Exercise text:

--- START ---

During college, Chan had supported himself by working in Chinese restaurants, and the experience taught him what it took to run a restaurant. One day while having dinner in a newly-opened Chinese restaurant in San Diego, he found himself impressed with the manager's style of serving.
"So I casually said, 'You're good. If you ever want to open a restaurant, make sure to call me up.' It was just for fun, saying that, but two years later, in 1992, he did call me. I couldn't take my word back, so I got involved as a silent partner and investor. A friend had suggested we call the restaurant Jasmine, after the tea, which is a good name to remember. The grand opening was January 1, 1994. Four years later, my partner passed away and I took over the management of Jasmine's."
Chan's first fundraiser was for Children's Hospital. Since then, he has held many fundraisers at his restaurant. He founded Beyond Productions, the charity arm of the Jasmine, and also became founder and charter president of the San Diego United Lions Club, which thanks to him, is the most active Lions Club in San Diego.
"I called it United Lions Club because my club is a diverse club," he says. "The U.S. is great because of the diverse cultures we have here. I'm a believer that as immigrants and descendants of immigrants it is our obligation to promote the best of each culture. That’s why everything I do is multicultural."
His most recent effort has been "The Lions Village" project, helping the victims of the typhoon in the Philippines last fall.
"The area that got hardest hit is the poorest area, and there are still lots of people living in tents," Chan notes. "We are partnering with Gawad Kalinga, a Filipino organization, as well as the Lions Club chapter there, to raise the money to buy all the materials needed to build 20 houses, concrete buildings that will be able to sustain future typhoons. Our program also will teach the people a skill so that they can earn their own living.”

--- END ---

What is needed:
Reproduce the full text about Chan's restaurant and charity work word for word.

Provided data:

--- START ---

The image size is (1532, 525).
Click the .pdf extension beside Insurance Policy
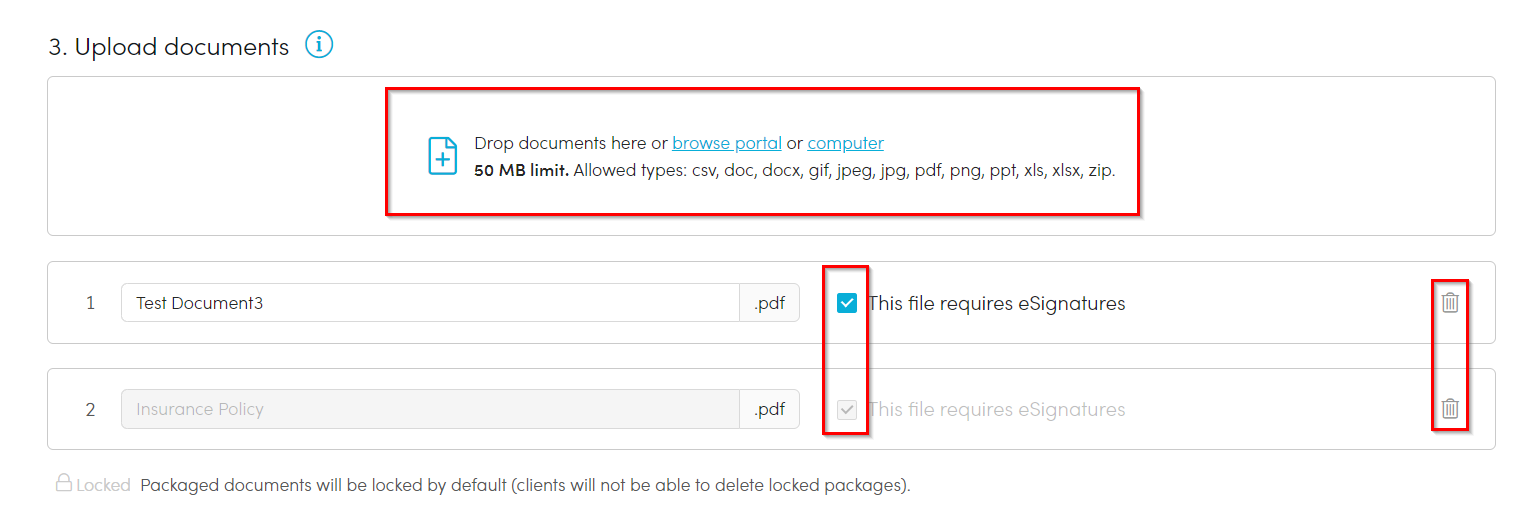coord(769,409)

--- END ---
--- START ---

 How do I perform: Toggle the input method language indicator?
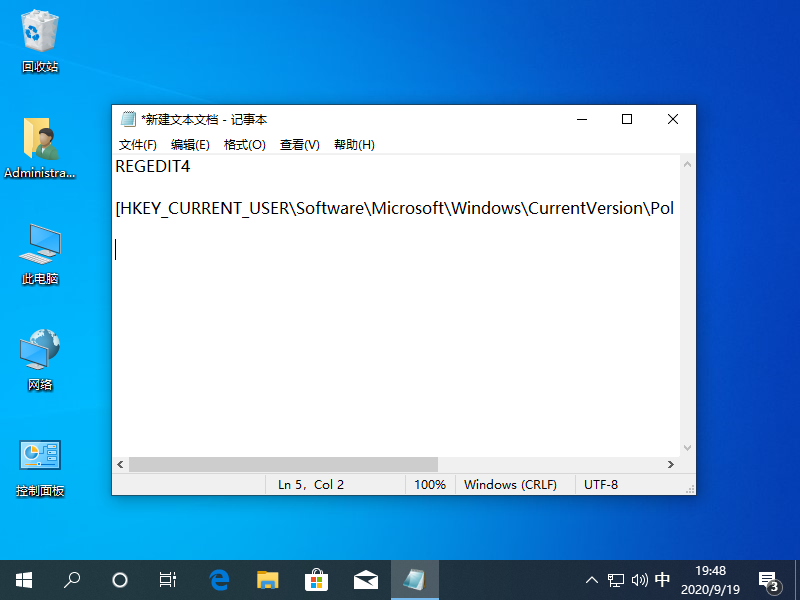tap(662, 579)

--- END ---

Output for this exercise:
During college, Chan had supported himself by working in Chinese restaurants, and the experience taught him what it took to run a restaurant. One day while having dinner in a newly-opened Chinese restaurant in San Diego, he found himself impressed with the manager's style of serving.
"So I casually said, 'You're good. If you ever want to open a restaurant, make sure to call me up.' It was just for fun, saying that, but two years later, in 1992, he did call me. I couldn't take my word back, so I got involved as a silent partner and investor. A friend had suggested we call the restaurant Jasmine, after the tea, which is a good name to remember. The grand opening was January 1, 1994. Four years later, my partner passed away and I took over the management of Jasmine's."
Chan's first fundraiser was for Children's Hospital. Since then, he has held many fundraisers at his restaurant. He founded Beyond Productions, the charity arm of the Jasmine, and also became founder and charter president of the San Diego United Lions Club, which thanks to him, is the most active Lions Club in San Diego.
"I called it United Lions Club because my club is a diverse club," he says. "The U.S. is great because of the diverse cultures we have here. I'm a believer that as immigrants and descendants of immigrants it is our obligation to promote the best of each culture. That’s why everything I do is multicultural."
His most recent effort has been "The Lions Village" project, helping the victims of the typhoon in the Philippines last fall.
"The area that got hardest hit is the poorest area, and there are still lots of people living in tents," Chan notes. "We are partnering with Gawad Kalinga, a Filipino organization, as well as the Lions Club chapter there, to raise the money to buy all the materials needed to build 20 houses, concrete buildings that will be able to sustain future typhoons. Our program also will teach the people a skill so that they can earn their own living.”